Excerpted passage →
------

I have killed several people (some brutally, others calmly) and yet I currently languish in jail for a murder I did not commit.
When I think about what I actually did, I feel somewhat sad that nobody will ever know about the complex operation that I undertook. Getting away with it is highly preferable, of course, but perhaps when I’m long gone, someone will open an old safe and find this confession. The public would reel. After all, almost nobody else in the world can possibly understand how someone, by the tender age of 28, can have calmly killed six members of her family. And then happily got on with the rest of her life, never to regret a thing.
In my opinion, there aren’t many better tropes than a well written anti-hero, and our protagonist Grace is an one of the best I’ve read. A product of the United Kingdom’s rigged class system, you will find yourself wondering who the true villain is in this tale of murder. Is it Grace? Is it the mega-rich family of which her hit-list entails? Or is it the systems of oppression that put them all in that position in the first place?
An absolute must-read, and a stellar debut novel from Bella Mackie.
By Taylor Jenkins Reid
Quick Summary: Taking “Hollywood will take you, will eat you, will destroy you” to a whole other level.
This book left me with a book hangover of extraordinary proportions. The Seven Husbands of Evelyn Hugo is full of smoke and mirrors, celebrity intrigue, love, devastation and greed.
In this deep dive into the glitz and glam of Hollywood, we meet reclusive film-star Evelyn Hugo, as she is ready to reveal the who, where and why of all seven of her marriages. And it is not at all what anyone expected. In this tale of ambition, love and loss you can take nothing for granted. The twists and turns will keep you reeling to the very last page.
This book was absolutely five stars for me. Taylor Jenkins Reid is a master of expectations, and she plays her cards perfectly in this book. You enter the book intrigued about Evelyn’s many husbands and marriages, but the husbands soon become a secondary concern as you learn about Evelyn herself. It called to mind the Netflix series Hollywood, which I thought did a similarly excellent job of peeling back the layers of the big screen, and showing what turmoil lies beneath.
Not at all what you expect, and yet so entirely plausible. The ideal contemporary fiction, and so worth the hype.
A fresh and accessible look into the American immigrant experience, and all its joys and heartbreaks.

------

Given entries →
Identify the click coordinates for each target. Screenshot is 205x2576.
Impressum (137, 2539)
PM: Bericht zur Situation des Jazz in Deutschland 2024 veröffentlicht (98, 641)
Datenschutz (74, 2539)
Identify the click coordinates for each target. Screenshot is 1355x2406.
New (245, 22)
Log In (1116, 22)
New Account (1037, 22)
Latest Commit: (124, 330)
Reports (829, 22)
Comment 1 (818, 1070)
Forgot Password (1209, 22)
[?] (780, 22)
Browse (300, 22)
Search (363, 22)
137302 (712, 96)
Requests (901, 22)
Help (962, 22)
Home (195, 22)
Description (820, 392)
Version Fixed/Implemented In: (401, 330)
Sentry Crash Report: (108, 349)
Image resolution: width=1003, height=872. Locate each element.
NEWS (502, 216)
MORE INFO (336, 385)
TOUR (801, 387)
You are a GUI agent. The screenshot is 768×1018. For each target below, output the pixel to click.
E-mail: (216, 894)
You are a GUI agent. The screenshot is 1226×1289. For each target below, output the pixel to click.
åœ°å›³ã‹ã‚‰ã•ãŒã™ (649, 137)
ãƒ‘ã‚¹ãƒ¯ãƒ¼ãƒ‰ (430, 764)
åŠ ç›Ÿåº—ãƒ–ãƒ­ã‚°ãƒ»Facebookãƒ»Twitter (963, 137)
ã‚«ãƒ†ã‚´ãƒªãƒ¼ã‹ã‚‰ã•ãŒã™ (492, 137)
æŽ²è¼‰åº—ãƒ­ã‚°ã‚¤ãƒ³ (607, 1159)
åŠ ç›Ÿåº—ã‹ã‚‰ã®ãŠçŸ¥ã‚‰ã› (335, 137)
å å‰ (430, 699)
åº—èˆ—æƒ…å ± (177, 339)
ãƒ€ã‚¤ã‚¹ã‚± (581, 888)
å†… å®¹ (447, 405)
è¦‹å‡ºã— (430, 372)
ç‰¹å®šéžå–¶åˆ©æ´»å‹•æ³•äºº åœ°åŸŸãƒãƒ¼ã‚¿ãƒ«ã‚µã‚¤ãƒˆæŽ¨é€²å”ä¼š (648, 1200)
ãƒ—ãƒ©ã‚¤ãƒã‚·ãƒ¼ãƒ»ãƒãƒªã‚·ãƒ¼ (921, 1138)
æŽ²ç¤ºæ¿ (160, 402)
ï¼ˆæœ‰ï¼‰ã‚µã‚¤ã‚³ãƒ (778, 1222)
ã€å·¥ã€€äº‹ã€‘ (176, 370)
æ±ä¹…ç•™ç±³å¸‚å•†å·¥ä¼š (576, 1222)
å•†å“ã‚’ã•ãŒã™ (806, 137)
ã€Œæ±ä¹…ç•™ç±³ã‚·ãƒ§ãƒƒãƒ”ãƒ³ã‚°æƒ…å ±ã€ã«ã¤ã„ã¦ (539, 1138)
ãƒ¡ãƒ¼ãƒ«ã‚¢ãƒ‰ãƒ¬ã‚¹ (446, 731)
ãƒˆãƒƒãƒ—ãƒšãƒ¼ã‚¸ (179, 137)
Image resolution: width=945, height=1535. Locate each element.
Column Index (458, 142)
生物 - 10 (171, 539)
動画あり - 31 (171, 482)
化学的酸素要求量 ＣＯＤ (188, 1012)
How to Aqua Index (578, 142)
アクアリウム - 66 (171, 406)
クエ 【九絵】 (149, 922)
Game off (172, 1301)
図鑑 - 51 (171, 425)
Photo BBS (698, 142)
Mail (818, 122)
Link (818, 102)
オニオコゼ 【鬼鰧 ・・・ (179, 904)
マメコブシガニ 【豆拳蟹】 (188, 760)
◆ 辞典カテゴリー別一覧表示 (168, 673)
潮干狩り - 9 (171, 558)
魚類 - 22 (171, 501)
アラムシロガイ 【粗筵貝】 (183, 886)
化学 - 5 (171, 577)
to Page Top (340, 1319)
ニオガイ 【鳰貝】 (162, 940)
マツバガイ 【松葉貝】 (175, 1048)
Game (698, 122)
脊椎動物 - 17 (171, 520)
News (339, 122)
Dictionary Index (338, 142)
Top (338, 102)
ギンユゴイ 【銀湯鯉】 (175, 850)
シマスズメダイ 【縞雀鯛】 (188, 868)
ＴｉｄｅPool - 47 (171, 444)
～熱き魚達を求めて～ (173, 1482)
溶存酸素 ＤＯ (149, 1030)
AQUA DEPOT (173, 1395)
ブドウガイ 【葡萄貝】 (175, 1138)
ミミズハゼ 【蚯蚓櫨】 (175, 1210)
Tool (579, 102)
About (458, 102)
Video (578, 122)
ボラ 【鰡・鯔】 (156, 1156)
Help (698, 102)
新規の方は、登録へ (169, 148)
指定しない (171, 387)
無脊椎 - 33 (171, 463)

------

Required work →
a: Print everything in the book reviews from "This book left" down to "devastation and greed.".
b: In the book reviews, which Netflix series did The Seven Husbands of Evelyn Hugo call to mind?
The lines above come from a separate source unrelated to the book reviews.

Results for the exercise →
a:
This book left me with a book hangover of extraordinary proportions. The Seven Husbands of Evelyn Hugo is full of smoke and mirrors, celebrity intrigue, love, devastation and greed.

b: Hollywood